**INSTRUCTIONS FOR THE TASK:** Would you return each entry exactly as written, omitting any pictures?

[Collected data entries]

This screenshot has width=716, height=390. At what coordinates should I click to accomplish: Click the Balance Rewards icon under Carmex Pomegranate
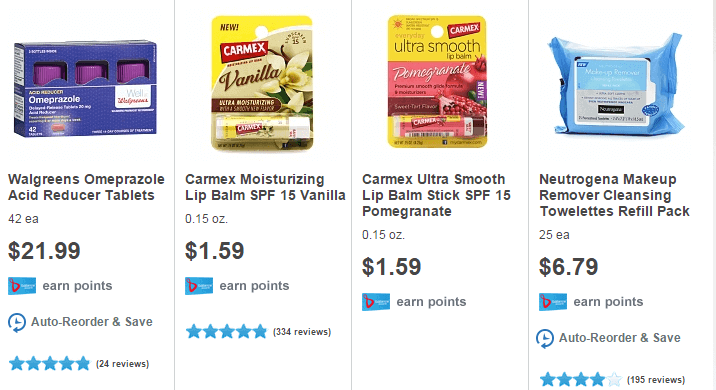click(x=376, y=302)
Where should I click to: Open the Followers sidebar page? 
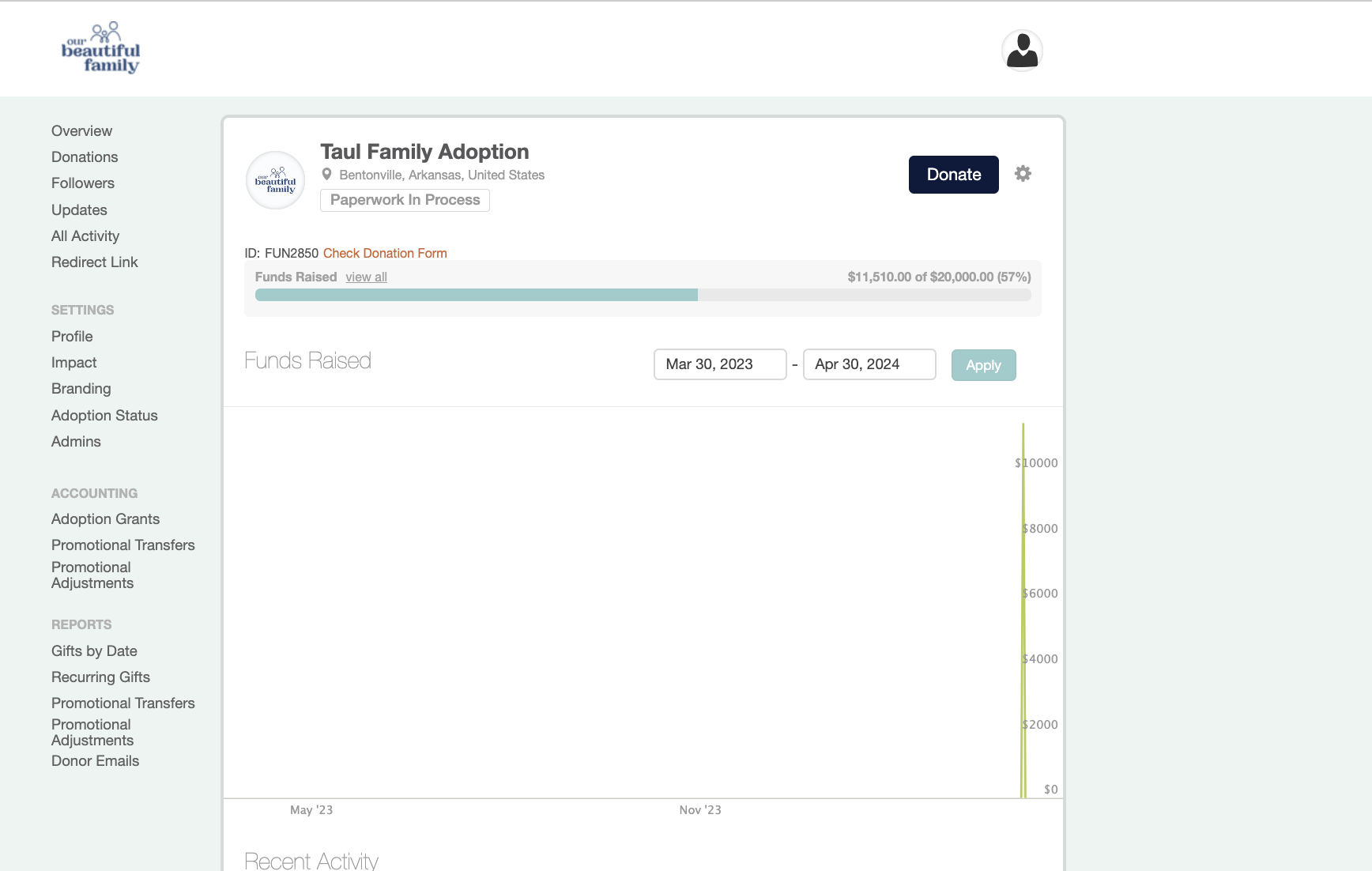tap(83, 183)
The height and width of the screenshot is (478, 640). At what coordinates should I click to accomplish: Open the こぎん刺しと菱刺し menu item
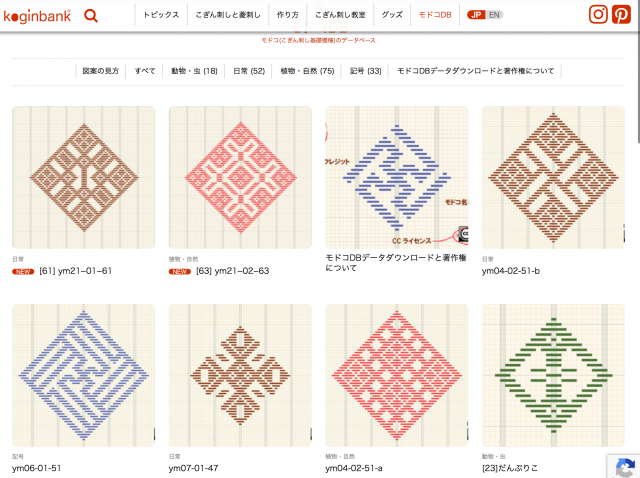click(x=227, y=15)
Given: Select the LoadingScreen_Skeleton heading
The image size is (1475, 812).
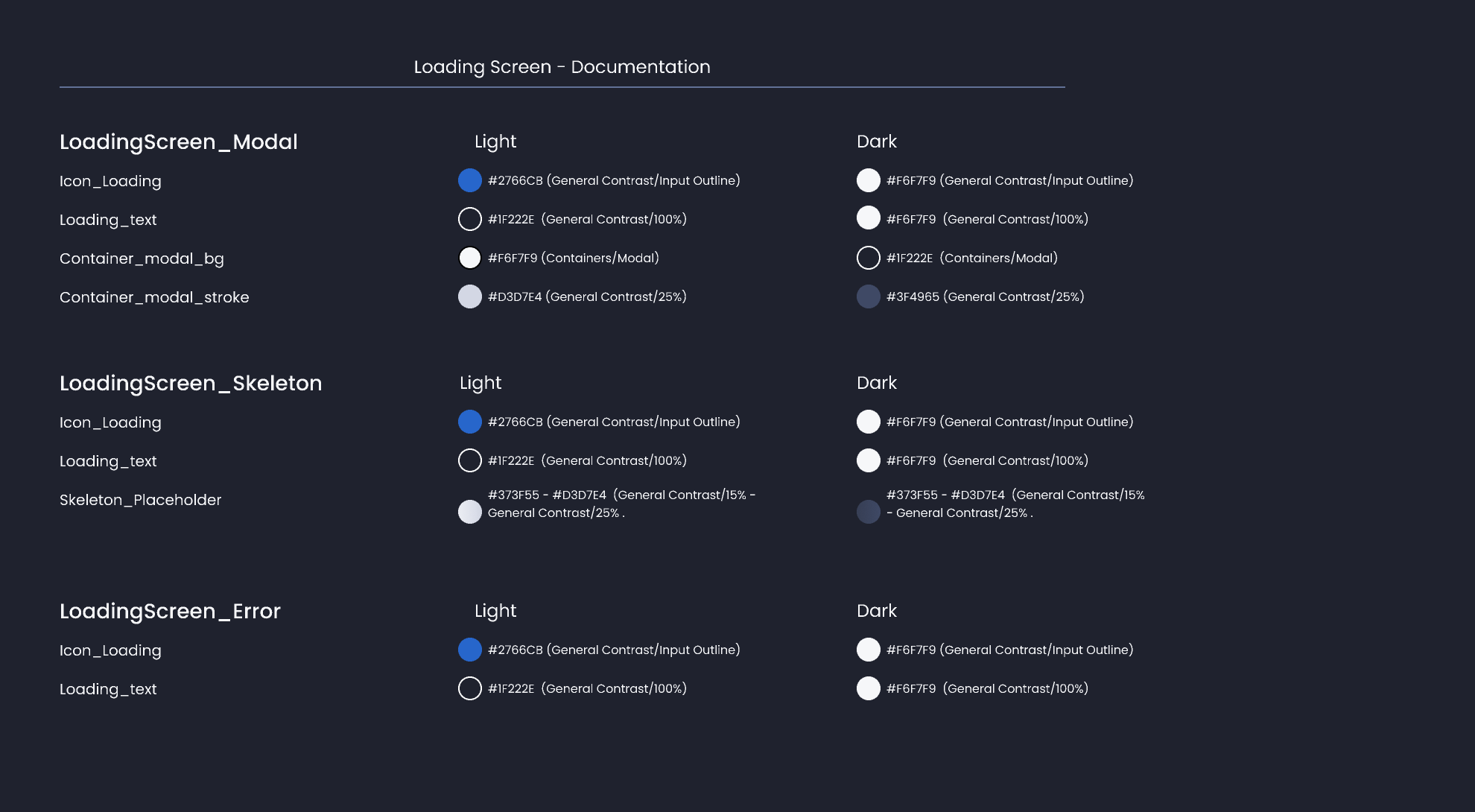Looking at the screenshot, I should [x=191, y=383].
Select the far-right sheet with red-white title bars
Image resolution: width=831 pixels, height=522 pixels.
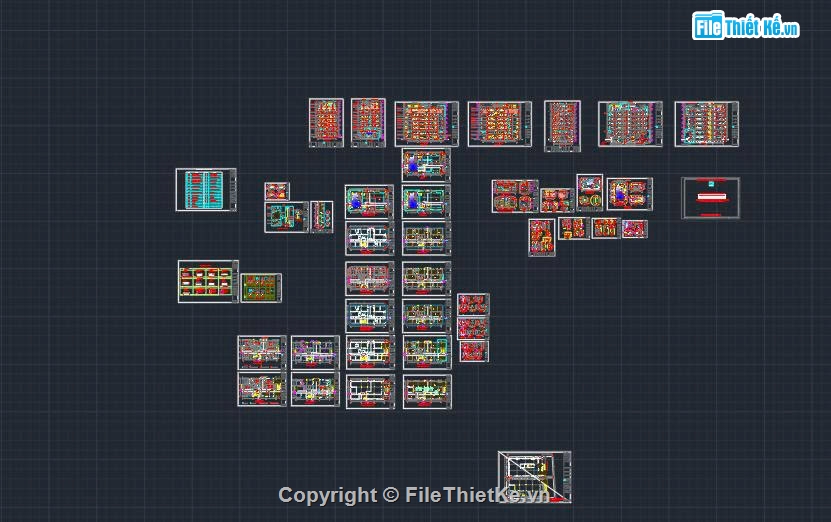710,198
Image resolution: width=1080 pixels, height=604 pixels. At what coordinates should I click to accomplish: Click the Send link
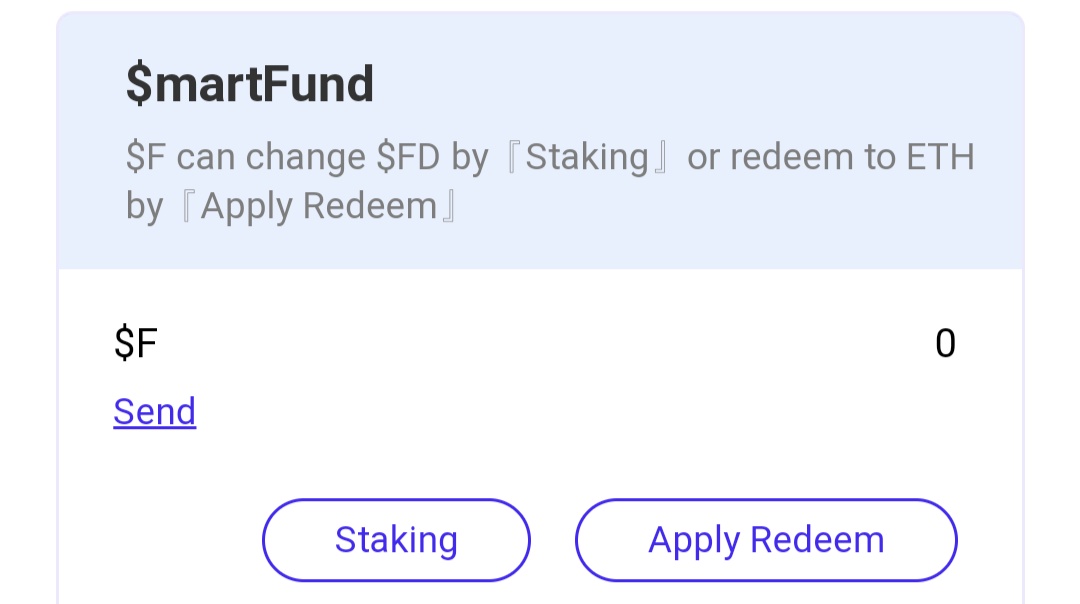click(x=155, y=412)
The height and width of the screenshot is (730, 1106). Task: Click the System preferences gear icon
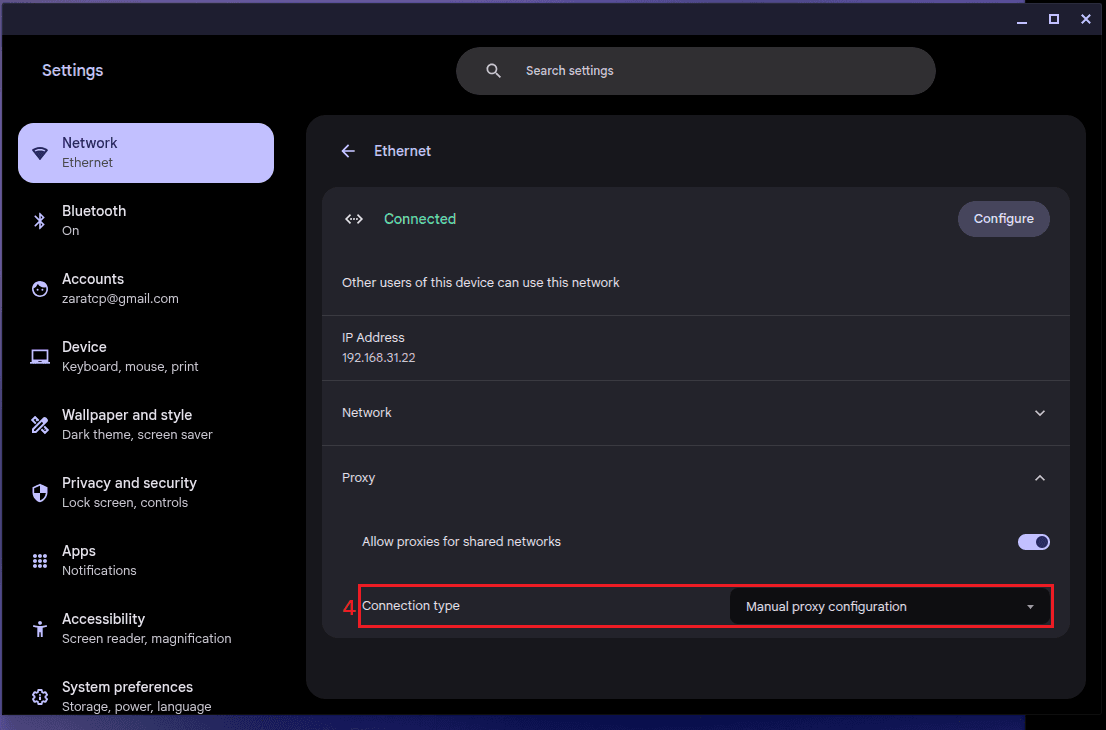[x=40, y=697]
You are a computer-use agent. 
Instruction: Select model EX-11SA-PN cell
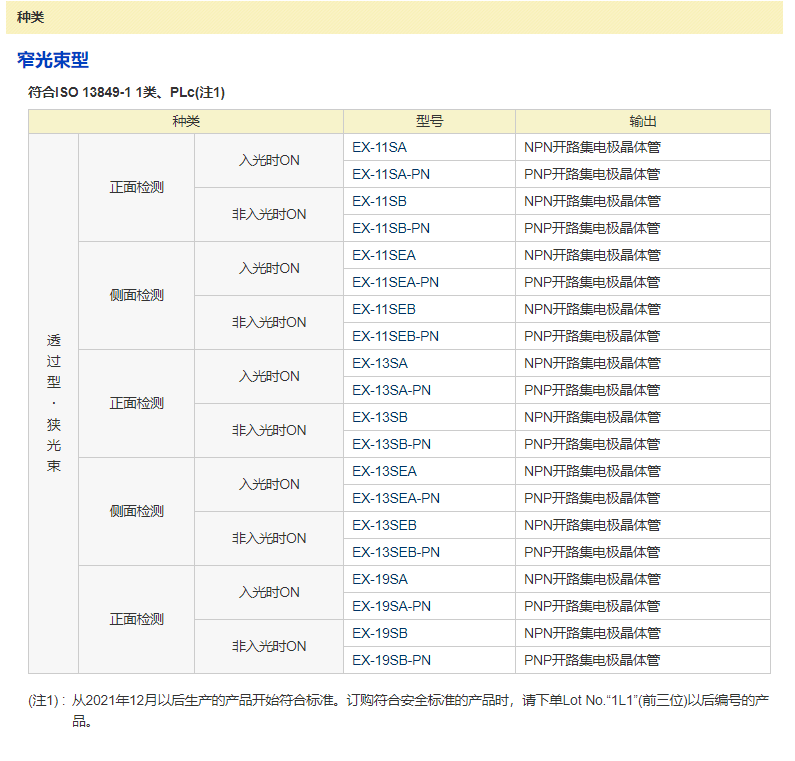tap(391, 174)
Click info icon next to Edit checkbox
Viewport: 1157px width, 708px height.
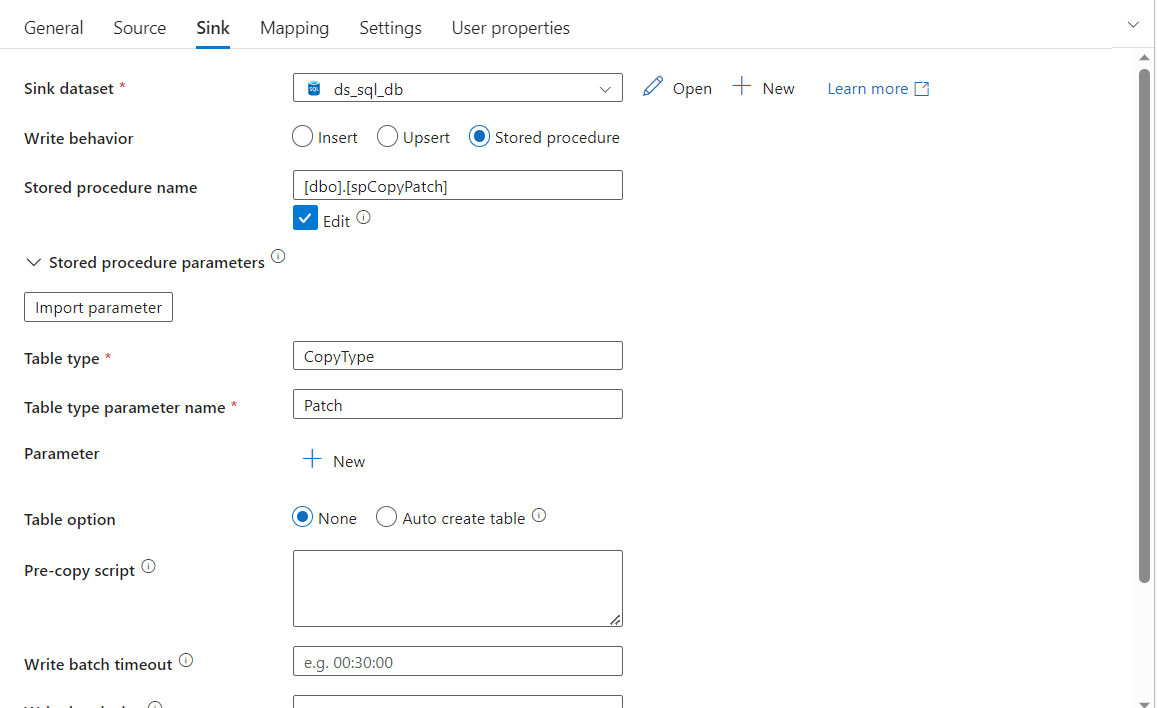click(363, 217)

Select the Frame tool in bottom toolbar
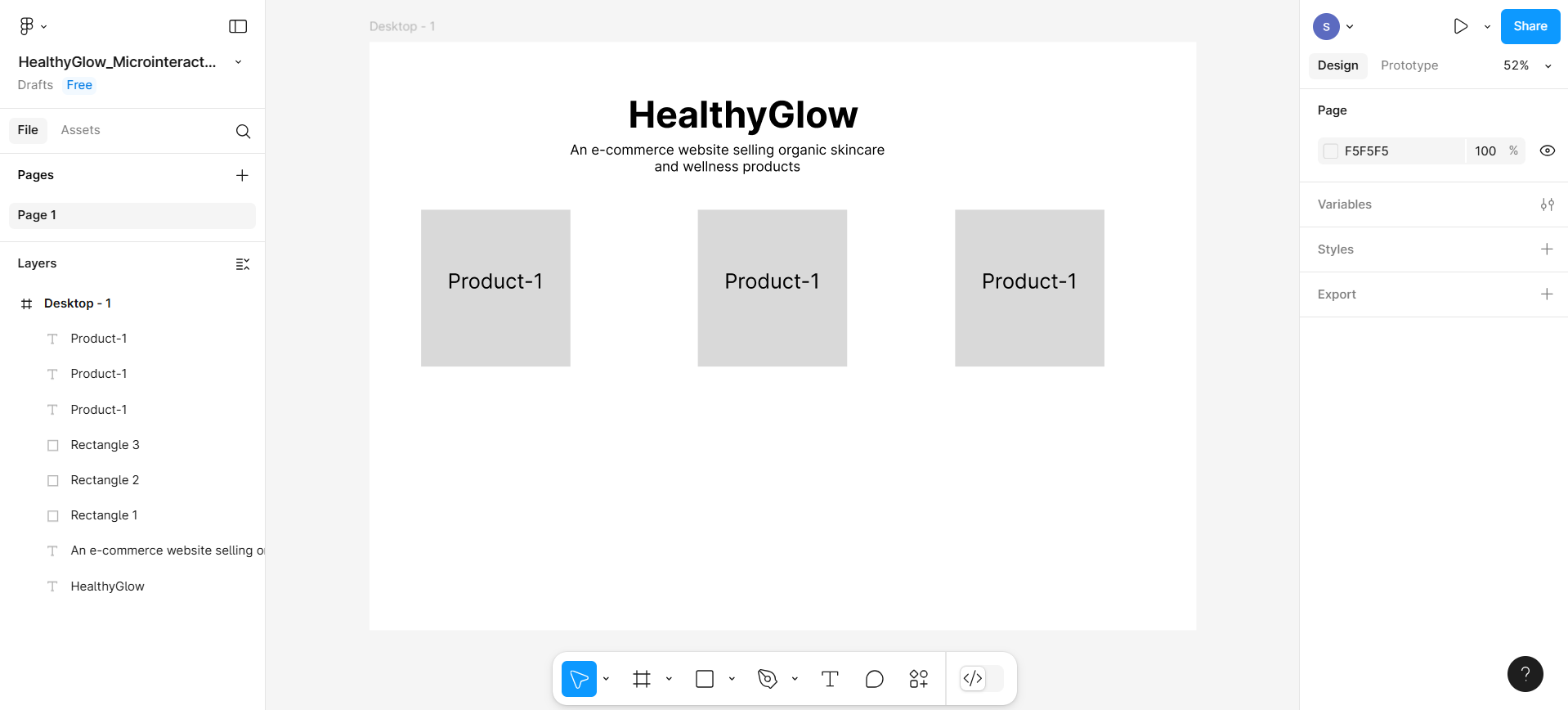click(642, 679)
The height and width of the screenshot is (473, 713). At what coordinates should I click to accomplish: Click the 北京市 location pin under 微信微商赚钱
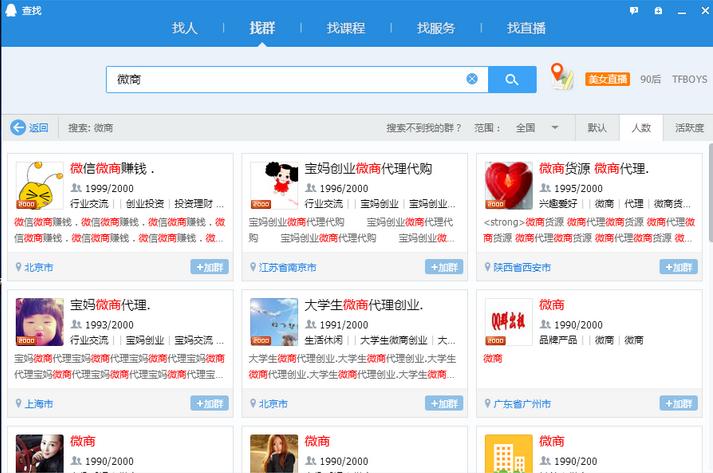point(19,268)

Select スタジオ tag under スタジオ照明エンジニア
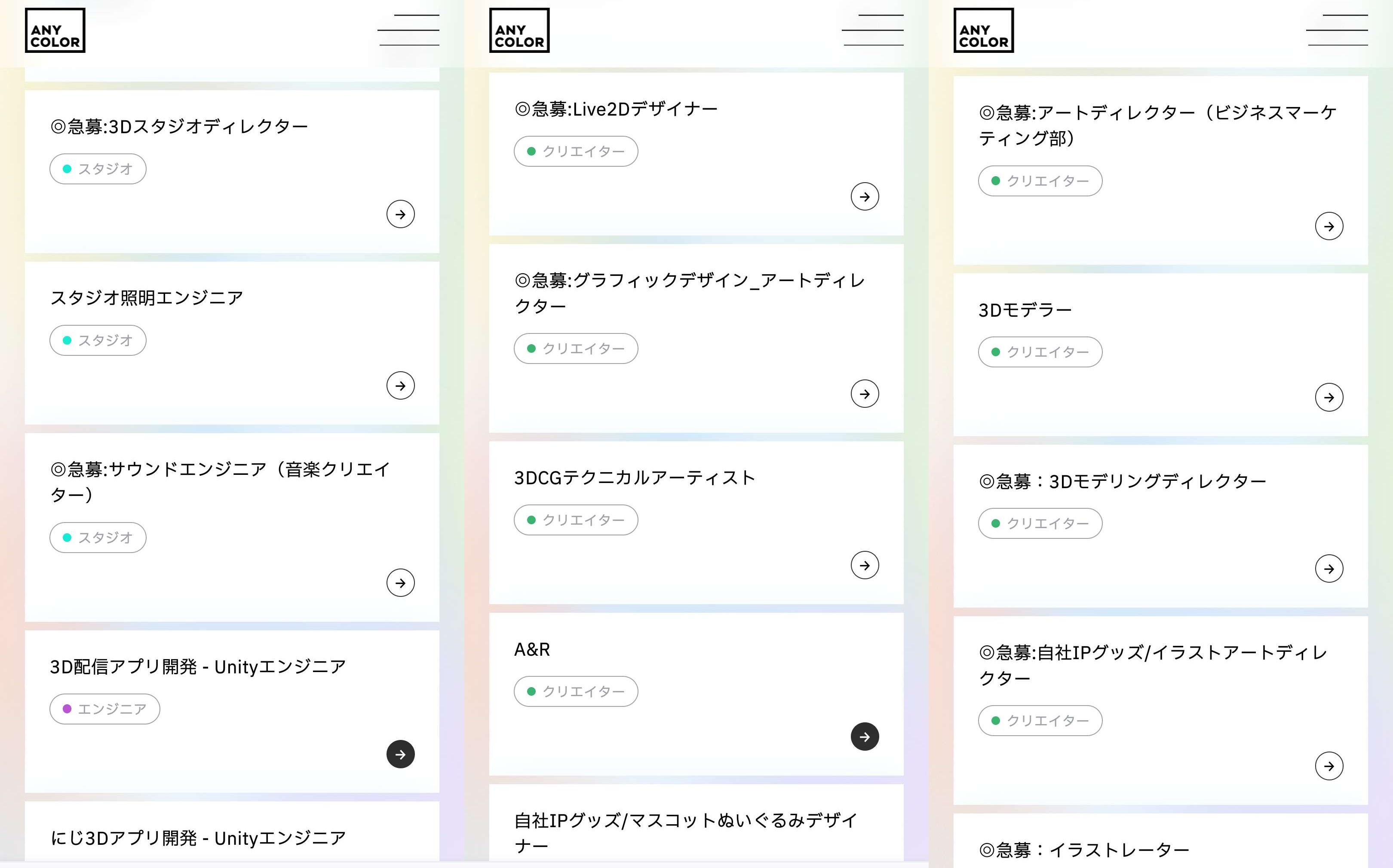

**YOUR SOLUTION:**
This screenshot has width=716, height=390. At what coordinates should I click to accomplish: Click the Balance Rewards icon under Carmex Pomegranate
click(x=376, y=302)
Where should I click to: Open the Followers sidebar page? 
tap(83, 183)
The height and width of the screenshot is (478, 640). At what coordinates should I click to accomplish: Open the こぎん刺しと菱刺し menu item
click(x=227, y=15)
Given: Select the LoadingScreen_Skeleton heading
The image size is (1475, 812).
Looking at the screenshot, I should [x=191, y=383].
Select the far-right sheet with red-white title bars
Image resolution: width=831 pixels, height=522 pixels.
710,198
Image resolution: width=1080 pixels, height=604 pixels. At what coordinates should I click to accomplish: Click the Send link
click(x=155, y=412)
The height and width of the screenshot is (730, 1106). Task: Click the System preferences gear icon
[x=40, y=697]
You are a computer-use agent. 
Instruction: Select model EX-11SA-PN cell
tap(391, 174)
Click info icon next to Edit checkbox
Viewport: 1157px width, 708px height.
click(363, 217)

Select the Frame tool in bottom toolbar
click(642, 679)
The height and width of the screenshot is (473, 713). At what coordinates should I click to accomplish: Click the 北京市 location pin under 微信微商赚钱
point(19,268)

Select スタジオ tag under スタジオ照明エンジニア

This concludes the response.